To hopefully achieve the ultimate goal of shodan is a beautiful feeling.  In my heart I know and understand it is only a beginning of yet another long road; not just physically but spiritually as well.  The perfection of mind and body as one is truly an excruciating task, but one that has been very fulfilling to me.  The road to this gaol is endless in time, yet only in time does one truly begin to understandthe true meaning of the art andthe feeling that one achieves such as I have achieved.  Mentally, spiritually, and physically, I have but only touched a small fragment of the real meaning of this beatuiful art.  Maybe that is why I know I will always continue to study and learn because, in essence, that is what life in itself truly is - endless learning.
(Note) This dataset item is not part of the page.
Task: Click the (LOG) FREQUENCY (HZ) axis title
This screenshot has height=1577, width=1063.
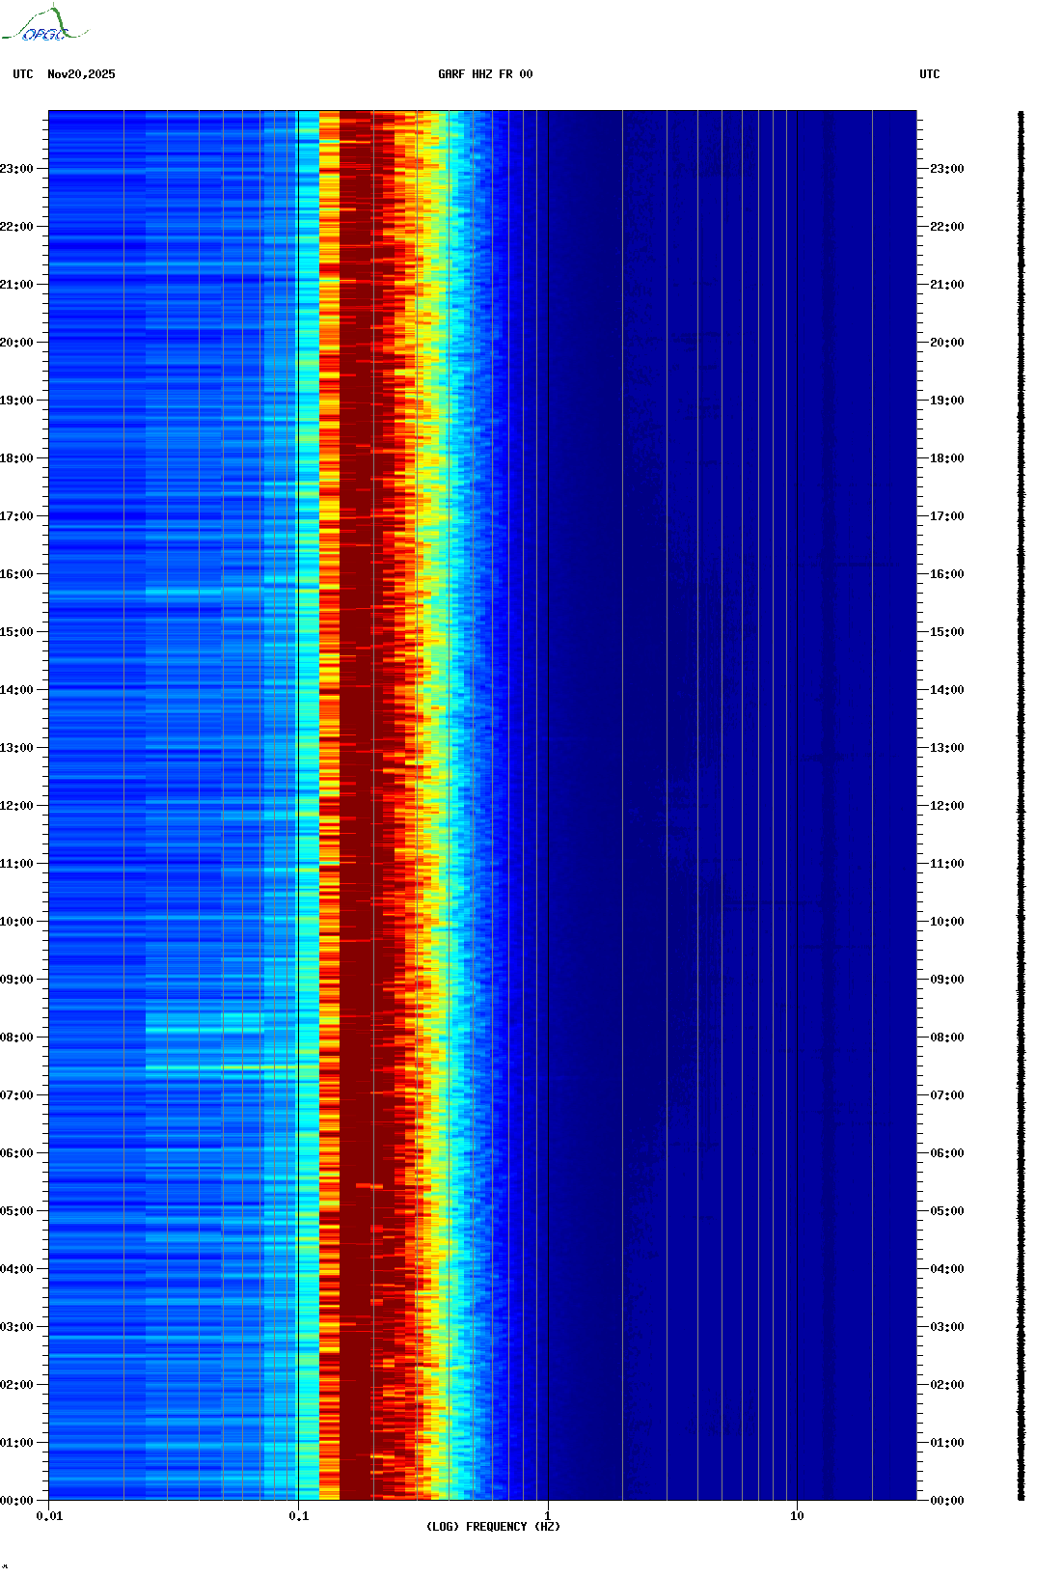Action: [493, 1527]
In my beginning years of the study here at our school, I could never understand why I was pushed physically to the point of almost exhaustion, but even more so, spiritually.  After only a short five years of study, do I really derive the meaning of what my senseis were really passing on to me.  Through those years, I have grown to understanding the true beauty of life, the art ans the infinate things that surround me.  The art has taught me to understand and to accept my life and myself and to appreciate life as it is and it's endless atrocities.

Many people have asked me - "Why do you study this Martial Art?"  I always answer - "Because I achieve spiritual and physical fulfillment."  There is something that I receive that words can never explain.  The only way one can receive and understand is to study, but only through study does one really understand.

Control of the mind and body, spiritually and physically, is truly an outstanding achievement, but to go beyond that point to perfection is yet another endless effort, but one of real beauty.  I hope to someday, God willing, achieve perfection.  By trying and working very hard, the art has made me much, much more observant to the things that surround me.  The beauty os nature, the beauty of life, the beauty of love; to understand life's true meaning, to try and fulfill every precious moment and not let life's atrocities destroy these wonderful things.

Now that I have had this opportunity to stand in front class, such as my sensei's, I can see in my own students what they saw in me; trying, struggling, stumbling and falling, trying to absorb everything that they could pass on.  Now that I can see and understand what they also went through one day, and I would like to take a quote from a poem which I read that I feel summarizes my overall feeling of my senseis and most of all - myself.  The poem is by Vincent J. Grosso, and is titled -

THE WAY

While before class each day,
My mind screams:   Why?

During class, about to faint,
My mind screams:   Why?

After class, almost unable to walk
from bruises and pulled muscles,
My mind screams:   Why?

Is there not an easier way
to stay physically and mentally fit?

Are there endeavors in life
equally satisfying?

Answering these questions my mind knows why.
My mind knows what my spirit always knew,
and I know that I will go back tomorrow
and the next day forever.

I would like to add one more feeling that I have, and that is -
Thank you John F. Lehner for bringing my mind and body to this beautiful art.